Conseguito il diploma di perito tecnico industriale, si impiegò nella Società San Giorgio di Genova. Chiamato per il servizio militare di leva nel febbraio 1941 presso il deposito del 2° reggimento genio, e promosso sergente, fu ammesso alla Scuola allievi ufficiali di Pavia, ottenendo la nomina a sottotenente di complemento nel luglio 1942. Alla dichiarazione dell’armistizio comandava un plotone del 15° genio presso il deposito reggimentale di Chiavari. Occultato il materiale di guerra depositato nella caserma, si dava alla macchia nella zona montana a nord della città. Col nome di battaglia Bisagno e con i pochi gregari che lo seguirono, gettò le basi della Banda Bisagno che doveva poi trasformarsi, nella primavera del 1944, nella Divisione Cichero dalla località data alle fiamme dai tedeschi. in seguito ad incidente automobilistico morì nei pressi di Desenzano il 21 maggio 1945.
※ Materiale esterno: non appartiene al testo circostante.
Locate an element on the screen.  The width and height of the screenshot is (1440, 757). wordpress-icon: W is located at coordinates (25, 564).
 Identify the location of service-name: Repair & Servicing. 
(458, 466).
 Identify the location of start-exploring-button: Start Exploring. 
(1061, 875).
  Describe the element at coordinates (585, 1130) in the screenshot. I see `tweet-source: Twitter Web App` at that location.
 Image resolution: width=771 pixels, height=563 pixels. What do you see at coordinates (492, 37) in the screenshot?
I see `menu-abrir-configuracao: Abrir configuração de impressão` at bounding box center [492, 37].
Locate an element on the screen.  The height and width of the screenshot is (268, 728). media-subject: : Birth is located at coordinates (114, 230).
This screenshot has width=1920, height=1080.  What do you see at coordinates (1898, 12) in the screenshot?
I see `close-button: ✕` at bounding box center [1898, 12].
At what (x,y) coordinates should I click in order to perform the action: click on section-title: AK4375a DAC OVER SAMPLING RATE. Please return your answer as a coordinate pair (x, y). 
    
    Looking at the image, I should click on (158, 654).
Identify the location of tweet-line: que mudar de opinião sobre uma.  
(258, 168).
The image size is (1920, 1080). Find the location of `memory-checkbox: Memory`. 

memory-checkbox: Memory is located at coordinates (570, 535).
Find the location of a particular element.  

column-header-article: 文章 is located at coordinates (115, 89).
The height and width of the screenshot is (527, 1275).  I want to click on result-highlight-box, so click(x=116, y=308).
Fra i primissimi ad accorrere in difesa della sua terra oppressa dal nemico partecipava a numerose azioni di guerra alla testa dei suoi partigiani che lo avevano eletto capo per l’indomito coraggio e l’alto spirito di sacrificio sempre ed ovunque dimostrati. Audace assertore di azioni di sabotaggio distruggeva con leggendario ardimento e tecnica perfetta importanti opere fortificate avversarie, inseguendo, disperdendo e catturando i nemici atterriti, ma ammirati,  dalla sua audacia. Mentre completava la sua missione restituendo alle loro case i partigiani superstiti della lotta, suggellava con la morte la sua giovane eroica esistenza. Val Trebbia, Val d’Aveto, Genova, settembre 1943maggio 1945.


Gruppo Medaglie d’Oro al Valore Militare, Le Medaglie d’oro al Valore Militare, volume secondo (1942-1959), [Tipografia Regionale], Roma, 1965, p. 714.